Much of that is probably because we simply don't see colleges as for-profit enterprises. They even have a non-profit/tax-free status to prove it. Legal designations aside, it's hard to ignore the massive cash-grabbing factories most higher education institutions have become, and they often use their profits to pay large salaries to their executives. It's also triggered an explosion in the population of college administrators and other institutional leaders making big salaries.

And that brings us back to Jane O'Meara Sanders and her conduct at Burlington College. In addition to being a well-paid administrator herself, (her salary at the tiny college was $160,000 per year with a $200,000 severance when she left in 2011), Sanders was leading an effort for a major physical expansion at Burlington. Campus expansions and other improvements are also a major trend that so many colleges have latched on to in recent decades, as opposed to using added resources to keep tuition prices down or focus on academic quality.

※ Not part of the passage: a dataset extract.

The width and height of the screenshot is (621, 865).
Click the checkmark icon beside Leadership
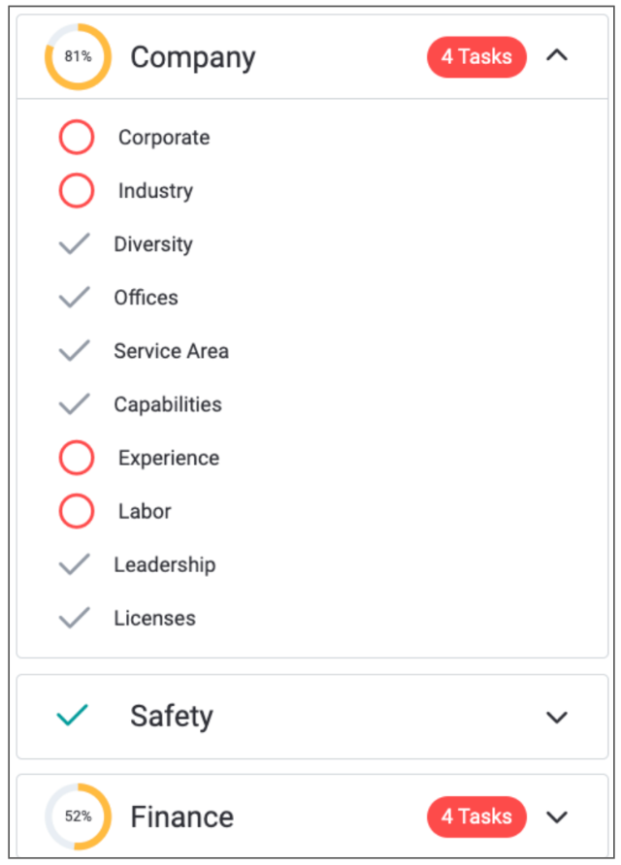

Burlington's failure came when it couldn't pay the loans it took out to cover just such a major expansion. Now, the FBI is looking into whether those loans were acquired fraudulently in the first place.

All of this looks bad at the same time that colleges continue to claim some degree of poverty, and a general inability to control tuition costs. They routinely blame supposed cuts in state funding and the need to "compete" with other institutions for technological capital.

Homeland Security Secretary Janet Napolitano
Getty Images
Homeland Security Secretary Janet Napolitano

Sometimes, however, they hide the money. Last month, news surfaced that University of California system President Janet Napolitano failed to disclose $175 million of the school's reserve funds, even as she lobbied for tuition increases. For the record, Napolitano and others insist that audit was politically motivated and not entirely accurate. Nonetheless, Gov. Jerry Brown (a fellow Democrat) decided to withhold $50 million in funding from the U.C. system.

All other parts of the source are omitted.